Posted by OhlonePar, a resident of the Duveneck/St. Francis neighborhood, on Sep 4, 2009 at 5:10 pm
Suicide's one of those things where there's actually a pretty large body of research--in part because it lends itself well to certain kinds of analysis--i.e. Emile Durkheim's Suicide.
That said, we do seem to avoid dealing with prevention in any kind of meaningful way. I think, in part, it's because we actually have some pretty mixed feelings about the issue. Suicide among the elderly meets with a certain sort of approval--as can be seen by the rah-rah comments on the murder-suicide of the Woodside couple. At the same time, self-murder and suicidal depression are very frightening--and there's a taboo about discussing it--as we've also seen here.
The media doesn't publicize suicides because it may lead to more suicides. But by concealing suicide, we avoid dealing with prevention.
We know one suicide was prevented because there was an aware parent and an aware passerby. That kind of awareness, by the way, is reason right there to educate teachers.
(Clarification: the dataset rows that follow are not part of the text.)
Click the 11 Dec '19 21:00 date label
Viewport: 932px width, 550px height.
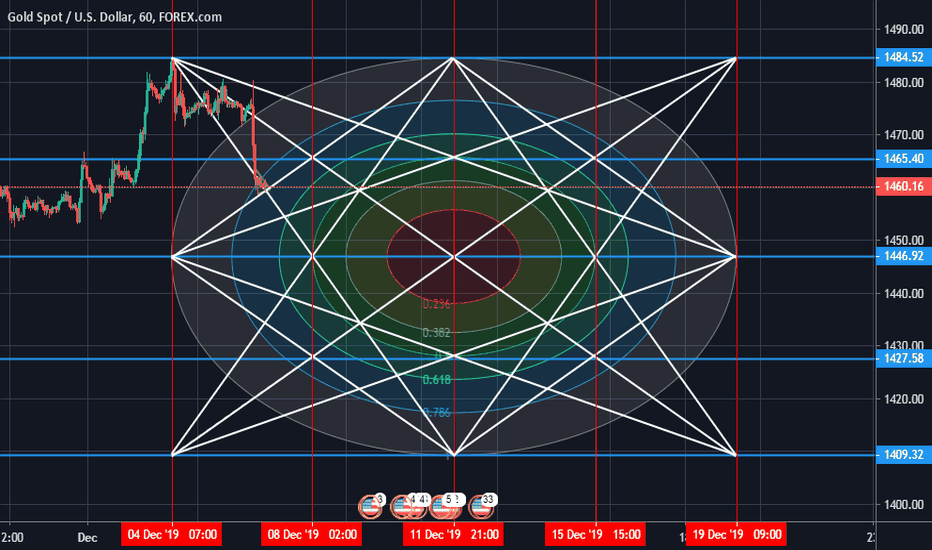(454, 534)
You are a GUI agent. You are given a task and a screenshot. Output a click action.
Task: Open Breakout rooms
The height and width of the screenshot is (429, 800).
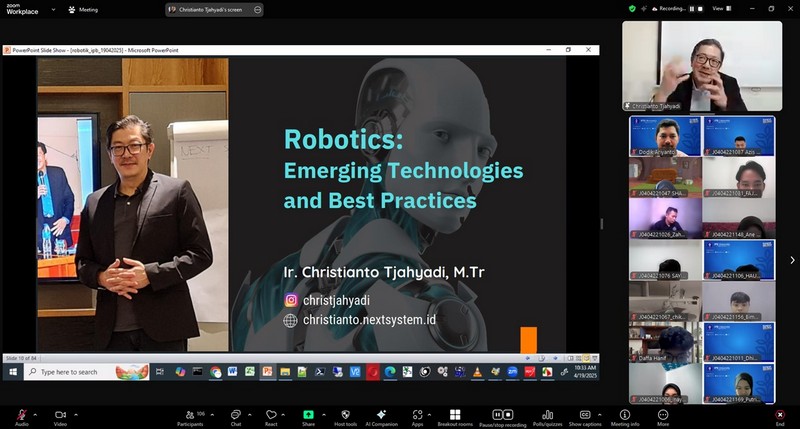click(x=455, y=414)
Posted by anon., a resident of the Crescent Park neighborhood, on Sep 5, 2009 at 12:44 am
I'm tending to want to discount your remarks about suicide since you make what I consider a mistake of lumping all people who end their lives with suicide. While that is probably a valid interpretation of the definition, there is a huge difference between an old couple to decide to end their lives because they have health issues that will not get better, and teenage children who do not know and cannot see any better.
I think we are taught to ignore other people and to not care about them. For example if one wants their neighbors or fellow citizens to have health care they are viciously villainized for it by being labelled a socialist. It has been programmed into our culture.
We have had some very extreme shifts in our society in the past genertions. The virtual disintegration of the family, and an isolation that is denoted by a statistic I recently read. 30 year ago when they asked people how many good friends they had, real confidants, 3 was the average response. Today the answer is 0.
I don't pretend to be able to explain all this, but I do think that just as we do not care to make problems for ourselves thiniking about what we could be doing with the planet by burning so much fossile fuel, we also do not know how we are disturbing society by the changes we have induced in people by changing their sociologial environment and programming them to be more attached to corporations and products than other people.